The godfather of 35mm film

A classic projector resides at the Hope Cinema, revealing a film culture alive and well.

Kevin Larson proudly showcases the Super Simplex Project 1938 at the Hope Cinema

The Hope Cinema is clearly a force to be reckoned with upon a visit one rainy Friday afternoon. Kevin Larson who has been bravely helming the operation is no stranger to the magic of the cinema experience of days gone by.

Opening its doors to the Hope Standard, one thing resonated — the classic style of the local cinema is a gem that seems to have escaped the flow of time.

“They don’t make them like this anymore,” said Larson.

Walking through the doors of the impressive facade and its neon lights, one is struck by the careful preservation of the theatre. It is reminiscent of the earlier days of movie going experiences, long before the onslaught of generic super-sized movie dome houses became the norm.

After making the switch to digital a couple years ago, Larson, has maintained the integrity of the cinema, along with a level of showmanship that makes the viewing experience that more pleasurable.

“We’ve kept it going, where other small towns have died out.”

A unique attribute and asset to Hope with small town cinema fizzing out, Larson has honed in on the needs of the local market and with a passion and love of all things filmmaking is showcasing a projector worthy of the greats.

The cinema is the proud home to the Super Simplex Project 1938.

“This was one of two projectors from the Dlova Cinema in Cloverdale,” said Larson of the nostalgically beautiful machine.

A beauty from a golden era, it is one half of a two piece masterpiece.

“The reason for the two projectors is because each movie had six, two eight reels of film lasting 15 to 20 minutes — a change over was needed between each reel of film,” he said.

One entire movie could be up to 12,000 feet of 35mm film. The lamp house on the back of the projector was taken out of service in the 70’s, when xenon lamp houses materialized.

“They effectively replaced the carbon arc and created a technique to produce the exceptional light needed for film projection.”

Eventually the film magazines on the bottom and top of the projector were transformed to roller arms, which accommodated a new method of film delivery to the projector. From this unique point, all film could be built up from the reels onto a film platter, which could hold the entirety (12,000 feet of film) in the late 70’s and early 80’s.
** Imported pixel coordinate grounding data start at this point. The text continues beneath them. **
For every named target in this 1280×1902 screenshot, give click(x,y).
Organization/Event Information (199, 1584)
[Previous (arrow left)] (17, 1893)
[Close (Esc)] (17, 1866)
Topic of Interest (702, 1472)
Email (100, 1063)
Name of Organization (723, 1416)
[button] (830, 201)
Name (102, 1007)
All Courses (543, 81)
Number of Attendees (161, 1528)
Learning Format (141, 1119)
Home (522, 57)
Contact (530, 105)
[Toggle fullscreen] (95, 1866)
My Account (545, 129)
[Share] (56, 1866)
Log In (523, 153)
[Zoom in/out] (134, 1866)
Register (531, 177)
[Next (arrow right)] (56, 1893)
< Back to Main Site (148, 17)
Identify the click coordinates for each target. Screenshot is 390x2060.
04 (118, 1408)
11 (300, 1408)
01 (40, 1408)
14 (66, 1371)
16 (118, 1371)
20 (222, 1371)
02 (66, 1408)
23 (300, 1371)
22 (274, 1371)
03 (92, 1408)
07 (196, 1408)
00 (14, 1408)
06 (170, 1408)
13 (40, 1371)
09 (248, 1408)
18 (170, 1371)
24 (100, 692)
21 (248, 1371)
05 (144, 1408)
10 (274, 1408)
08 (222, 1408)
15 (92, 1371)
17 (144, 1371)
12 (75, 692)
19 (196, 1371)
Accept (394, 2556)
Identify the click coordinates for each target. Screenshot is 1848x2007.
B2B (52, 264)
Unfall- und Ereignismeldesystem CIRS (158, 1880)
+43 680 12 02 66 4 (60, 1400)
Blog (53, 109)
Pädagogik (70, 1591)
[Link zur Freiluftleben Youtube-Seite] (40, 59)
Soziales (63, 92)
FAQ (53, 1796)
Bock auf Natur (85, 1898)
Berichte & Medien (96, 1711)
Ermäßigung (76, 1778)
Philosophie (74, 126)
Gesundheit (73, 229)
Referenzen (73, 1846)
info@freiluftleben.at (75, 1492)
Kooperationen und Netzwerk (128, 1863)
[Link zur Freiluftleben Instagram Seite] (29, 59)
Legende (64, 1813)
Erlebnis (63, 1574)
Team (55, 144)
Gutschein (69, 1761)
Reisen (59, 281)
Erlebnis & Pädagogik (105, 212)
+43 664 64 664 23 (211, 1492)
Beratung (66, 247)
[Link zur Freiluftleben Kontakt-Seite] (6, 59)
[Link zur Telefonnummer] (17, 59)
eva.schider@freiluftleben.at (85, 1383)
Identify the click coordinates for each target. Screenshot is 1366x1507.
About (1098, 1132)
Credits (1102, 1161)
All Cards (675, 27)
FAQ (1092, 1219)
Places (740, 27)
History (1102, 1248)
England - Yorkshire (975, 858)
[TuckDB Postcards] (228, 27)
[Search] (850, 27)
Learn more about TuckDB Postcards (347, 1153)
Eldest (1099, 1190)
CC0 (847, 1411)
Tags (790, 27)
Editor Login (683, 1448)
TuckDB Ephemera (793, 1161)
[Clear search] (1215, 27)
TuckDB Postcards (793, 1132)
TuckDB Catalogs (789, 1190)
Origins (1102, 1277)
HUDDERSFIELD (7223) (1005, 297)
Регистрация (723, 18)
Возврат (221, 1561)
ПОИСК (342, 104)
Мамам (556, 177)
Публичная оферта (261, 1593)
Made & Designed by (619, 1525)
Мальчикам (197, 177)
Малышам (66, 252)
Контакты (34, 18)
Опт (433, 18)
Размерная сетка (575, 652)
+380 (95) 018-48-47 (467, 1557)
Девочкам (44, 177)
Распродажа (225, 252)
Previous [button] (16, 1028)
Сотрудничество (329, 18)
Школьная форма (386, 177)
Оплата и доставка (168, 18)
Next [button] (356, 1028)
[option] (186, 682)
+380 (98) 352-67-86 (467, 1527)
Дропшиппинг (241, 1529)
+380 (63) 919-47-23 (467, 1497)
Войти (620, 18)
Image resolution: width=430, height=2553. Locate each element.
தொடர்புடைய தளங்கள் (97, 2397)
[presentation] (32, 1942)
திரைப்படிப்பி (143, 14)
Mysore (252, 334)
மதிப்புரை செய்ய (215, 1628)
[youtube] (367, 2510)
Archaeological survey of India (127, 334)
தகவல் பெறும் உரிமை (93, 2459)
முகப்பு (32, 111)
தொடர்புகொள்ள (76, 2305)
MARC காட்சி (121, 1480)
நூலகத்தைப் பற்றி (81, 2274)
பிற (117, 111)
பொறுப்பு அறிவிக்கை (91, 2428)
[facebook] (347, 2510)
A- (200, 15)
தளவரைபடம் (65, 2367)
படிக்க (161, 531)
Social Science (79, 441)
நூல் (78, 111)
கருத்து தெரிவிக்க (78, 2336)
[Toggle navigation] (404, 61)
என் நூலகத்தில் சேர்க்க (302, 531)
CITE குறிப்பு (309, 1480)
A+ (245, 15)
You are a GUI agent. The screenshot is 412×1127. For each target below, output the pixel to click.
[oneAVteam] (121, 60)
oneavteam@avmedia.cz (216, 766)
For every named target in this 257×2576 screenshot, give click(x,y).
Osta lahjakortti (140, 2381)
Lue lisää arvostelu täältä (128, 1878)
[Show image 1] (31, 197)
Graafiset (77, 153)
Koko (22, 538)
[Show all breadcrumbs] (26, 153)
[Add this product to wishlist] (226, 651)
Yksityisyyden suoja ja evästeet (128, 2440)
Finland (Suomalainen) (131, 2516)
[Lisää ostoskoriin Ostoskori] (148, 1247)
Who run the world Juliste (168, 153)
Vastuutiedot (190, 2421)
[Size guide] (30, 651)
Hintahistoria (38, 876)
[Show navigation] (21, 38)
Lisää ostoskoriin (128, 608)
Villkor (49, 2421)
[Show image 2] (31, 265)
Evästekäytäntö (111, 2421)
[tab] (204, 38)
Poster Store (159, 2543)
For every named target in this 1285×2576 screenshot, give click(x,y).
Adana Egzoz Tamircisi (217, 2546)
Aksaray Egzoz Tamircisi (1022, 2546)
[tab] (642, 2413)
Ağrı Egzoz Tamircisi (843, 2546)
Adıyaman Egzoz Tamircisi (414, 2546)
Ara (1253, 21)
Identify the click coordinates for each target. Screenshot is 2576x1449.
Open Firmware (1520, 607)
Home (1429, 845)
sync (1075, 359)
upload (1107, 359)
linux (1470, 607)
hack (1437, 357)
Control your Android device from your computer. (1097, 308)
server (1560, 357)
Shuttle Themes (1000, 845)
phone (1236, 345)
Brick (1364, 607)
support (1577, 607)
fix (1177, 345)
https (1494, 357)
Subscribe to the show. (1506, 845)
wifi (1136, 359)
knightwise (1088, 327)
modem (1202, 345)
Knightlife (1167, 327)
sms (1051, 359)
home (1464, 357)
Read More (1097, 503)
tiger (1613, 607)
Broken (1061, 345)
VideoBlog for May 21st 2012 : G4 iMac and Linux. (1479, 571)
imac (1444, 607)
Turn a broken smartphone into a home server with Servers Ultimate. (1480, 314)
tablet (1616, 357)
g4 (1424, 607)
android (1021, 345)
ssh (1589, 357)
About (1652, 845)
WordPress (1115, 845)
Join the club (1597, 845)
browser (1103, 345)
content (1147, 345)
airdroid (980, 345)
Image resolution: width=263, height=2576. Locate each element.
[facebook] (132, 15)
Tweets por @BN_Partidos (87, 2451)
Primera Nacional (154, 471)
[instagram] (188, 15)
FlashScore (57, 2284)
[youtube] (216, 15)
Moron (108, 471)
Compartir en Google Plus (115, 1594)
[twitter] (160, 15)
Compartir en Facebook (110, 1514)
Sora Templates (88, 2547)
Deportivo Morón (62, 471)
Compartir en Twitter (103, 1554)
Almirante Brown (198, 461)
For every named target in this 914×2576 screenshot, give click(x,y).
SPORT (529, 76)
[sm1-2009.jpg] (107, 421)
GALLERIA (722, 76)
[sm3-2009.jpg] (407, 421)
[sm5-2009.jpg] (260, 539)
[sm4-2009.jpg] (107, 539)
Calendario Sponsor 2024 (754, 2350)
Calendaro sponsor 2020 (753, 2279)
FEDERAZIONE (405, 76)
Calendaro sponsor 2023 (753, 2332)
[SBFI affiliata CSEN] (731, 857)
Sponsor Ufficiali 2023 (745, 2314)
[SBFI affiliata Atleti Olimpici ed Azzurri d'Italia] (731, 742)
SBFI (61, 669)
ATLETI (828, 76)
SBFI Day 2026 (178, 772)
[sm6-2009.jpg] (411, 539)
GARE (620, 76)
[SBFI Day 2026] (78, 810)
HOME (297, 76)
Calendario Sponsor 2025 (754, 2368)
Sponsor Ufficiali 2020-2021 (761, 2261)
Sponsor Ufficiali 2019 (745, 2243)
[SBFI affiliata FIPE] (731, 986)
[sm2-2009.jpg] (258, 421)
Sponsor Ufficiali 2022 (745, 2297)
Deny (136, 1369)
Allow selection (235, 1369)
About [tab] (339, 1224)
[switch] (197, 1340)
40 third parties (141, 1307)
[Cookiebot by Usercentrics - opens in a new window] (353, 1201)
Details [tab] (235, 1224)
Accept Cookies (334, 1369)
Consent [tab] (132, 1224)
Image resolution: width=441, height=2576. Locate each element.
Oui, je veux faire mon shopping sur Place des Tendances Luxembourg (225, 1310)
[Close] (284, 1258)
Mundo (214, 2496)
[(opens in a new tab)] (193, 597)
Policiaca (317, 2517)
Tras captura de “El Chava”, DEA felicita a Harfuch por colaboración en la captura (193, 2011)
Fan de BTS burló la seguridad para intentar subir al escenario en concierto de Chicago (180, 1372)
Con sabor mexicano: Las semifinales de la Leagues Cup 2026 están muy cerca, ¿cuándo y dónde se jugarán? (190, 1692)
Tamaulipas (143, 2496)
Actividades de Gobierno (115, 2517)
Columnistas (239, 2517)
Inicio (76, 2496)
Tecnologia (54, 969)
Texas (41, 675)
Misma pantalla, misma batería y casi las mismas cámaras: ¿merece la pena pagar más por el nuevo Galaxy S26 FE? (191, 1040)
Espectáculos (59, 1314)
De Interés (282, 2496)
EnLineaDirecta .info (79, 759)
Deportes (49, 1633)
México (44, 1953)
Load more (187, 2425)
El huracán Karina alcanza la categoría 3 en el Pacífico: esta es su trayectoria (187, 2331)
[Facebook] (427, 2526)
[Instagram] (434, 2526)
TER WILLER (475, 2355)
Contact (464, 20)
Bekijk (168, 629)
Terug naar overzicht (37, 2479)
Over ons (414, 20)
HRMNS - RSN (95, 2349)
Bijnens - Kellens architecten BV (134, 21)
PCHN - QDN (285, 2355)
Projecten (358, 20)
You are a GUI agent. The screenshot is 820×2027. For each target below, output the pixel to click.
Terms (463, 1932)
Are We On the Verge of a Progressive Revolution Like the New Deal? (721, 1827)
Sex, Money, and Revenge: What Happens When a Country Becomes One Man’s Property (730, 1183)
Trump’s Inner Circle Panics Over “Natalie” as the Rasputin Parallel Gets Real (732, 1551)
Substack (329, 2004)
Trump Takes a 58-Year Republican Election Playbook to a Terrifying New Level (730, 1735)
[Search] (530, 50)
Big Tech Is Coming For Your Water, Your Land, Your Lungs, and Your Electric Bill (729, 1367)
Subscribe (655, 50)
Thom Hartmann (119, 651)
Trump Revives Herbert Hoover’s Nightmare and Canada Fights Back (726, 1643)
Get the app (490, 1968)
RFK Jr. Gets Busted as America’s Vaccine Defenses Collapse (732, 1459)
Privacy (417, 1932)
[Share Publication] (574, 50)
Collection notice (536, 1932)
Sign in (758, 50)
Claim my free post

Fully functional, this timeless projector would still be effective, if not for the advent of the great digital transition, which succeeded in dumping thousands and thousands of dollars of equipment according to Larson.

Larson’s office showcases a poster of Al Pacino in the Godfather. An ode to Sylvester Stallone for Rambo First Blood greets all lucky enough to enter, amidst a plethora of classic and contemporary artists and stars plastered to the walls.

The movie goer in Hope is set up for a visual experience that is almost obsolete in the modern era of the cinema scene. Upon exiting the theatre, one is met with waves of nostalgia for the movies of one’s youth, as they marvel at the rarity of a cultural landmark that rivals any cinema experience worldwide.